▶ **TEXT PASSAGE**:
When picking an example ensure that you are able to identify a technique in the text. You want to find a technique that has greater meaning within the text.

Here, we’ve chosen to look at Prospero’s vengeance after successfully causing the ship to wreck upon their island:

“bountiful Fortune, Now my dear lady, hath mine enemies”

Step 2: Identify your technique(s)

Ensure that the technique you choose for your quote supports your analysis or can help you to build your argument.

To enhance your response, you want to discuss techniques that help to explain your thesis or idea — you should keep an eye out for any metaphors, similes, figurative language, symbolism, and recurring motifs!

For the above quote, there is the personification of Fortune and Fortune is also used as an allegory for Miranda.

Step 3: Write the analysis

When writing the analysis, focus on the effect of the technique and how it supports your argument.

The personification of Fortune alludes to Prospero’s Machiavellian tendencies — not only does he view Caliban and Ariel as servants for his use, he also views fortune in the same way which is further enforced by the possessive pronoun “my”.

Additionally, Miranda is used as a tool for revenge as her marriage to Ferdinand enables Prospero to guarantee his power and take back his rightful place as the Duke of Milan. Combining all of this together, an analysis will look something like this:

Through the shipwreck, Prospero has the opportunity to gain revenge on his usurpers through “bountiful Fortune, Now my dear lady, hath mine enemies” where the personification of “Fortune” reveals that Prospero views Miranda as a means of gaining revenge whilst also indicating how much he loves and treasures his daughter.

▶ **RAW DATA**:
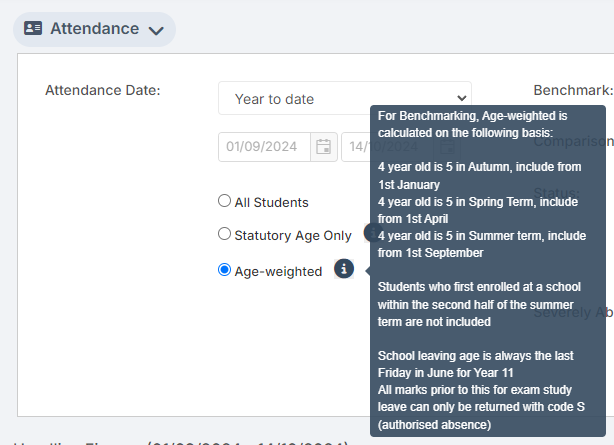
Task: Select the Age-weighted radio option
Action: coord(225,270)
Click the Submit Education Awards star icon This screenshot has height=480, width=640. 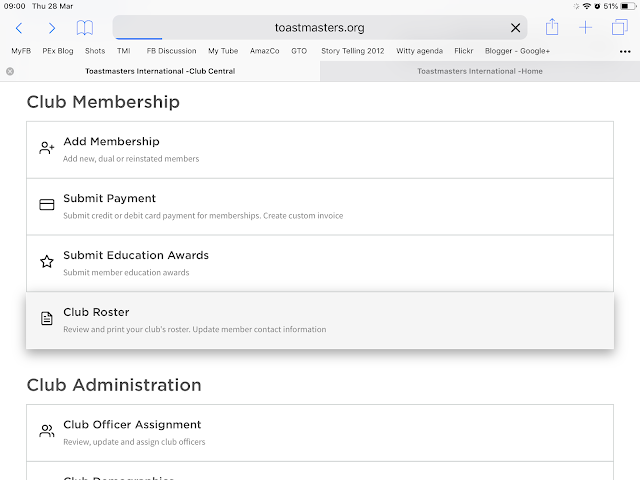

▶ **EXERCISE DIRECTIONS**:
Carry on the guide to analyzing a quote from Prospero, starting right after its final sentence.

▶ **EXPECTED ANSWER**:
For a deeper analysis of The Tempest, check out our sample paragraph and analysed textual examples below:

Studying this text for HSC Module A: Textual Conversations

If you are studying this text for HSC English Module A: Textual Conversations, we’ll show you how you can connect a few of the syllabus dot points to your analysis.

Link #1: Disparate Issues

Prospero is betrayed by his brother Antonio prior to the start of the play and he tries to assert his revenge by restoring himself to power. However, there are various power relations within the play so while Prospero may portray himself as a victim, we can also see how he is a perpetrator in his relationship with Caliban and Ariel.

Notably, Prospero does restore order by the end of the play by forgiving his enemies, releasing Ariel and Caliban, and relinquishes his magical power. By the end of the play he is a simple old man, who is a father and able to return home. 

Link #2: Re-Imagining of Text

The Wedding Masque serves as a play within a play. The metadrama contributes to the allegories found within the play. It symbolises the climax where Prospero seeks revenge against his usurpers and regain his rightful position as Duke of Milan.

By marrying Miranda to Ferdinand the Prince of Naples, Prospero secures his power and legacy through a political marriage. Although Miranda may be seen as a pawn in Prospero’s time, it may also be possible to view Miranda as being equally cunning.

Miranda and Ferdinand Playing Chess

While Prospero utilises Miranda to gain power, Miranda utilises her marriage to Ferdinand to gain freedom. Depending on what you want to argue, it can be possible to characterise Miranda as a passive daughter or a cunning young woman seeking to secure her freedom. 

Are you looking for some extra help with your analysis of The Tempest?

We have an incredible team of tutors and mentors!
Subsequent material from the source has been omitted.